Bolivia is the world's third largest producer of cocaine and a major transit country for Peruvian-origin cocaine. In recent years, Bolivian interdiction results have fallen, in part due to the expulsion of the DEA in January 2009. Cocaine production has risen sharply, largely due to Government of Bolivia (GOB) policies that allow for increased coca cultivation. Still, GOB officials recognize the growing threat posed by drug traffickers and Bolivia’s pivotal role in the illicit drug industry requires continued U.S. engagement. The U.S. remains committed to working with the GOB to improve counternarcotics and justice sector results, expand the capacity of the GOB, and increase regional and international support for Bolivian counterdrug efforts. U.S. Programs
The Bureau of International Narcotics and Law Enforcement Affairs' counternarcotics and law enforcement programs aim to enhance the capabilities of the Government of Bolivia (GOB) to reduce coca cultivation; arrest and bring drug traffickers to justice; disrupt the production of cocaine within Bolivia; interdict and destroy illicit drugs and precursor chemicals moving within and through the country; reduce domestic abuse of cocaine and other illicit drugs; institutionalize a professional law enforcement system; and improve the awareness of the Bolivian population regarding the dangers of illicit drugs. The program also provides logistics support that enables training for BNP officers in modern money laundering and terrorism financing investigative techniques, and on trafficking in persons (TIP) and human rights.

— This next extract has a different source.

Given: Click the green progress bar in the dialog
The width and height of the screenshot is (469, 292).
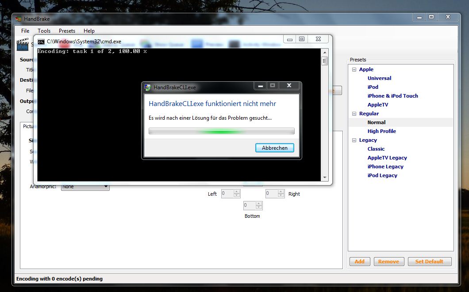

INL programs are complemented by the U.S. Agency for International Development’s Integrated Alternative Development (AD) program, which provides support to help diversify the economies of Bolivia’s coca growing regions and reduce communities’ dependency on coca. Alternative development assistance strengthens the competitiveness of Bolivia’s agricultural products in domestic and international markets, helps families establish or expand production of high valued crops in underdeveloped, coca-dependent regions, and improves basic social conditions, such as access to clean water, rural road infrastructure and access to markets. Additionally it supports social infrastructure such as school rehabilitation, teacher housing, potable water, and sanitation.